I am thoroughly dissatisfied with what I have written.  My words fail this good man.  My grief today feels different than that of last week, or of his service.  Today it is the dreary dull reality of loss and emotional weariness.  I am grateful to God that he gave us Knox for 76 years.  I am so grateful for these last 5 years.  Yet, how I wish they could have been many more.

Saturday, January 28, 2012

A Life Stranger than Fiction

I have long been taken with Walker Percy.  I am fascinated more by his life than by his novels.  I am not much of a fiction reader, to be honest, but I have learned from his profound essays.  Much of what I write below is drawn from the moving PBS special on his life.

If it were not biography, Tennessee Williams could have written the life of Walker Percy.  He was born into a prominent and tragic Southern family.  His grandfather had committed suicide.  His father was a prominent Birmingham attorney, with wealth and privilege.  He, too, ended his life.  Suicide felt like the family curse to Walker, and he wondered if he were destined to walk that same road.

Walker, his brothers and his mother went to live with his cousin, "Uncle" Will Percy, himself the author of a haunting memoir Lanterns on the Levee (a very worthwhile read).  Will was a Southern gentleman, never married, and a leading citizen of Greenville, MS.  His father LeRoy, whom he lionized, was a United States Senator who stood down the Klan.  Will himself had rather liberal sympathies.  Greenville was anything but a stereotypical Southern town.  It produced a progressive newspaper, edited by Hodding Carter.  It had a prominent synagogue.  It was wealthy beyond imagining and a cosmopolitan oasis in the Mississippi Delta.  Will entertained luminaries of every sort in his capacious estate and Walker was the beneficiary of it.  His childhood friend included another man who would become an equally prominent Southern author --Shelby Foote.

While still a young man, Walker's mother drowned.  She was driving on a treacherous road, her car came around a sharp corner and missed the entrance to a bridge.  She drowned with her younger son in the car.  He lived, but she died.  Walker was soon at the scene --he did not know it was his mother's car until he arrived.

One can understand why a young man might want to leave much of this behind.  The settled philosophy of his early life was agnosticism --he was to be a man of science.  He went to study at the University of North Carolina at Chapel Hill.  He settled on becoming a doctor, and studied pathology at Columbia University.  While there, working on cadavers, he contracted tuburculosis, and was forced to lie flat on his back for months in a sanitorium.

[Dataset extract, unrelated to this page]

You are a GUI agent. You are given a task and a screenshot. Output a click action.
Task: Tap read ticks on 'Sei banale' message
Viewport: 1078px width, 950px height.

At some point, Walker began to realize that science could not account for the deeper, richer things in life --beauty, love, nor could it grapple with man's plight, blindly trying to make his way in the silent universe, sensing there is meaning, but not being able to read what that meaning was.  He awakened to the reality of God, yet not without profound and burning questions.  He had been profoundly influenced by existentialism.  He became a Christian Existential Catholic.  Existentialism prizes the individual acting decisively.  While in the sanitorium, he resolved to marry his long-time fiancee, become a Catholic and move to New Orleans.

Only he didn't quite move to New Orleans.  He settled in the nearby town of Covington, and writes movingly of why he did so.  Though becoming a literary giant through his novel, The Moviegoer, he was a regular citizen, in his later days, found at the waffle house and driving a beat-up Toyota.

He and his wife, Mary Bernice ("Bunt"), had two daughters.  They would take walks down by the river.  Because snakes abounded, Walker carried a rifle.  Once, when the younger daughter was a baby, he shot a snake.  Bernice and the older daughter winced.  The younger daughter didn't make a sound --they had just discovered she was deaf.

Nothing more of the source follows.